This document provides an overview of Kythe’s configurable extraction framework, and serves as a de facto getting started guide for onboarding support for a new build system for Kythe extraction.


The Kythe Configurable Extraction system is designed to be a generalized solution providing support for running Kythe extraction on a diversity of build systems. The system consists of a per-repository configuration file and a collection of tools that consume that file to generate a customized extraction image tailored to that repository. An extraction image defines a host environment for hermetically building the repository’s contents (e.g., in Docker) with Kythe extractor tools injected, to generate Kythe Compilation Units. These units are consumed downstream for static analysis and indexing.

The generated extraction image is in the format of a Docker image a standardized container format.
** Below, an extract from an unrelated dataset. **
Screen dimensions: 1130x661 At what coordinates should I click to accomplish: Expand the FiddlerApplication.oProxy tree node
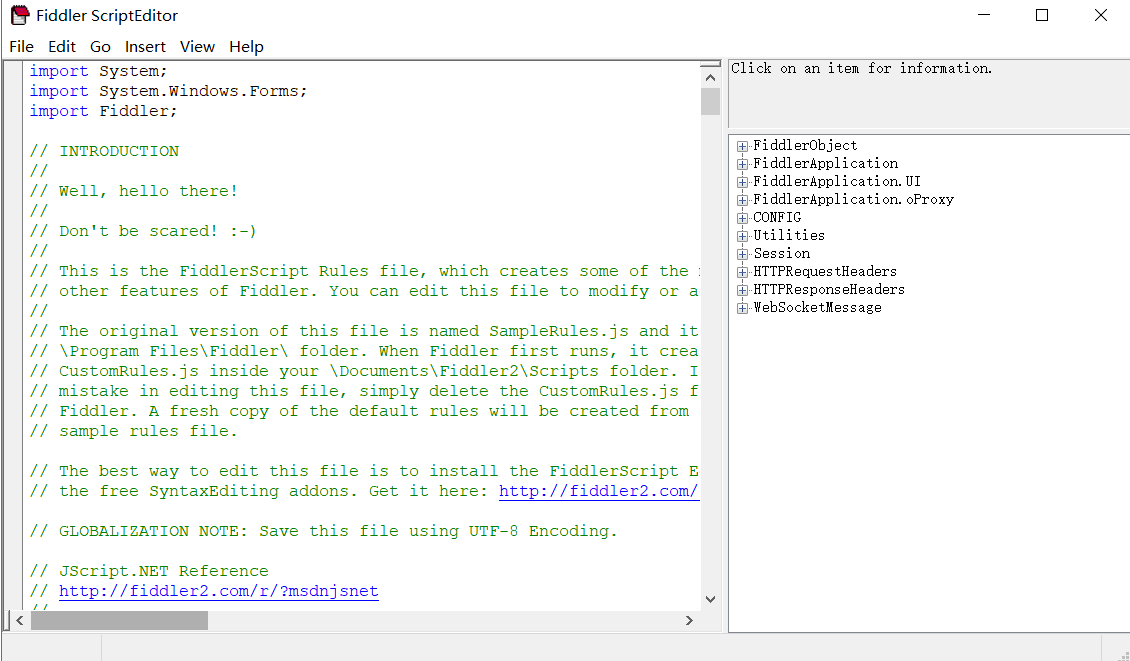click(x=742, y=199)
Git is currently used for retrieving repository contents, however support for other source control tools can be added as needed.

Note that this is a work in progress not a finished product. The intent is to document the system as it evolves in order provide early adopters with a means of trying it out and providing feedback.

Extraction Configuration Schema

An extraction configuration is used to construct a Docker image suitable for building and extracting a given repository. This schema defines a low-level configuration format. Where practical, configuration settings will be inferred automatically, but in cases where that is not possible, a user-friendly interface may be added to allow users to control the extraction behavior directly. For the time being, this intermediate configuration schema can be utilized by users who would like to get a head-start on enabling Kythe on their repositories. The configuration schema is defined within extraction_config.proto.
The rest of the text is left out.